If the memory available to you is good with respect to the size of your dataset, what you're probably looking for is df.cache(). If the size of your dataset is too much, consider using df.persist() as it allows different levels of persistence.
Hope this is what you're looking for. Cheers

Caching an intermediate dataframe when there is only one action

In Spark, let's say that I have a dataframe that undergoes some 100 transformations and then there is a single action applied. Will caching an intermediate dataframe help under any circumstances? I can see that caching will help when there is more than one action applied on a dataframe but how about a single action?
To clarify:
I have a dataframe A using which I obtain 2 different dataframes B and C. Then I do a union of B and C to form D on which I apply an action. Imagine this happening in a very complicated scenario with lots of branches. Will caching A speed up the process?
Caching a DataFrame has no benefit on the first time it needs to be evaluated (in fact it actually has a performance cost and obviously increases memory use). It's only on reuse that caching helps.
If you split A into B and C, then use both B and C, you've just used A twice, so caching it will help.
Number of Actions is not an important measure, what matters is the execution path.

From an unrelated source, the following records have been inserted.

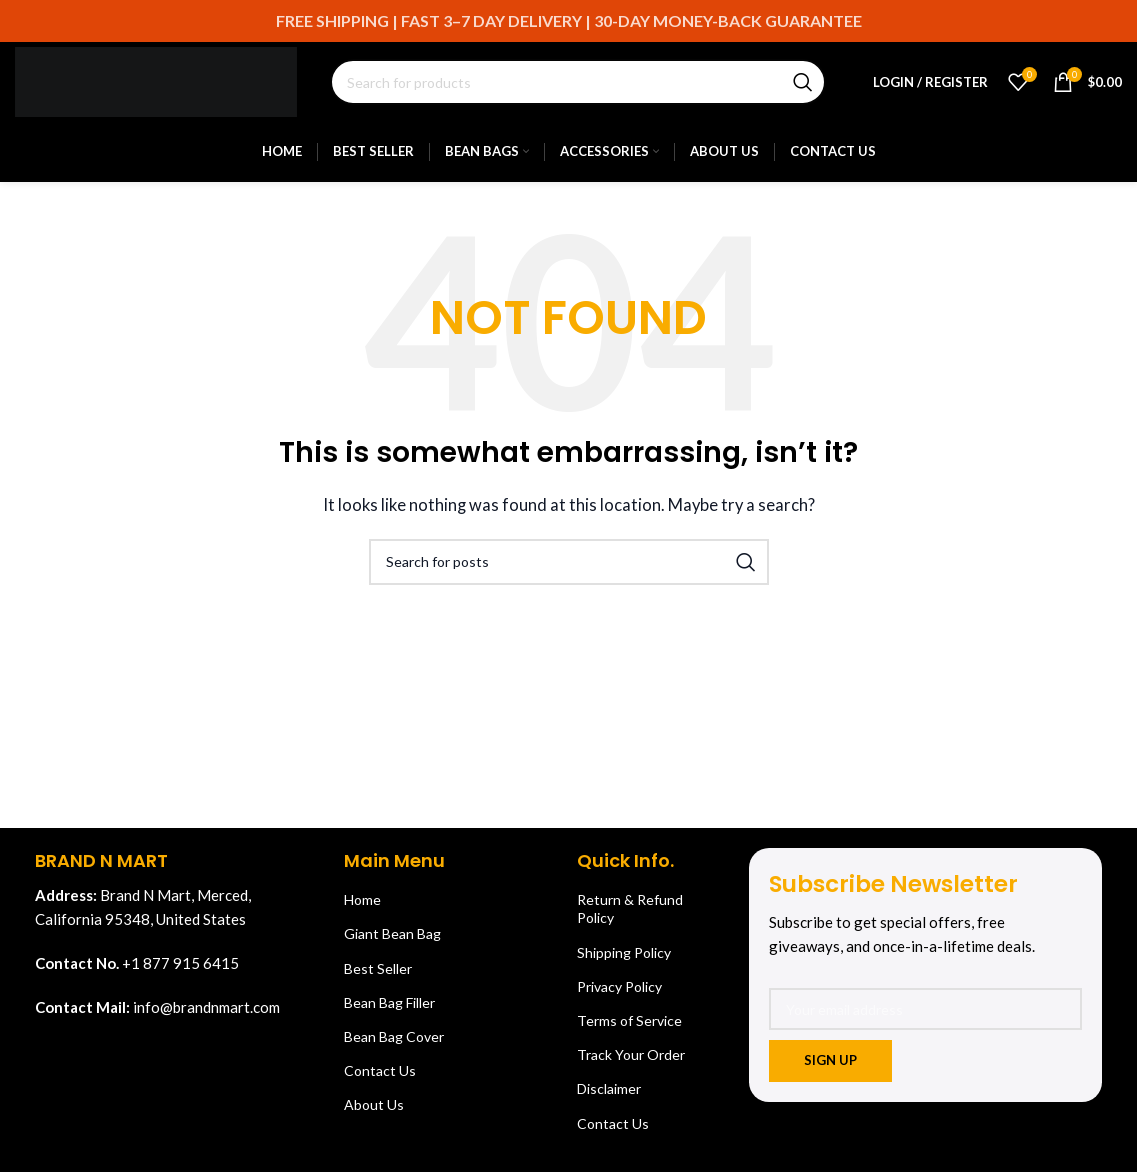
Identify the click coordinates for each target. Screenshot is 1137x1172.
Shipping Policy (624, 952)
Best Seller (378, 968)
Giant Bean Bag (392, 933)
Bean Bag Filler (389, 1002)
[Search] (578, 82)
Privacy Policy (619, 986)
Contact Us (380, 1070)
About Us (374, 1104)
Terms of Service (629, 1020)
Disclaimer (609, 1088)
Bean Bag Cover (394, 1036)
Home (362, 899)
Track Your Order (631, 1054)
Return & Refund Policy (630, 908)
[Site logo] (156, 80)
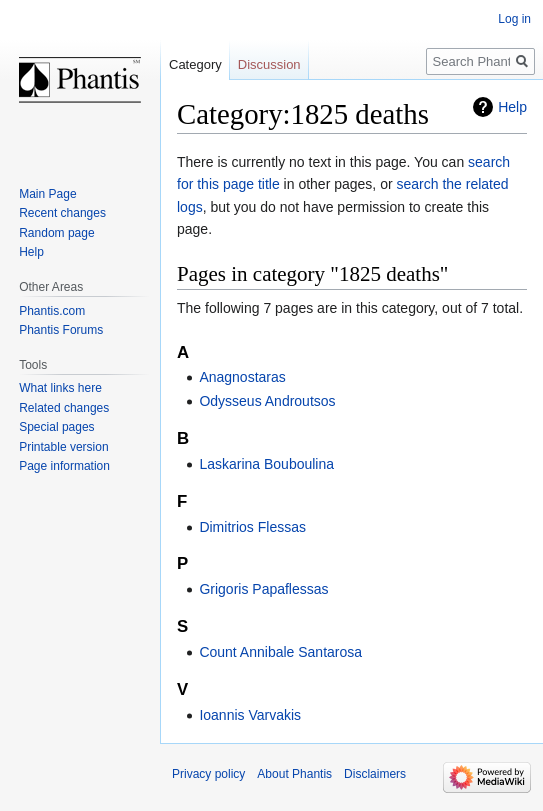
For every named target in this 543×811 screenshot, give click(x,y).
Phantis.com (52, 311)
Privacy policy (208, 774)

passing RDD into an utility function

In order to make code more clean, I put some tasks/functions in the main code into an utility class/function, then pass the entire RDD to the function, like:
val myResultRDD = MyUtiltity.processData(myRDD1, myRDD2, myRDD3).saveAsTextFile("output", classOf[GzipCodec])
then the code becomes very slow compare with keeping everything in the main code. I am wondering if I have 10 executors, does the job copy myRDD1, myRDD2, and myRDD3 to each executor? So I have 10 myRDD1, 10 myRDD2, and 10 myRDD3 in the memories?
As long as you don't wastefully cache() or collect() RDDs inside your utility function, then what you have here should not affect performance.
Applying a sequence of transformation (e.g., map, fold, reduce, etc.) to any number of RDDs and combining them into a new RDD (say, though joins) does not execute anything until you either collect or persist the RDD. Therefore, adding your sequence of transformations in a function or having them scattered in your "main" should not affect performance.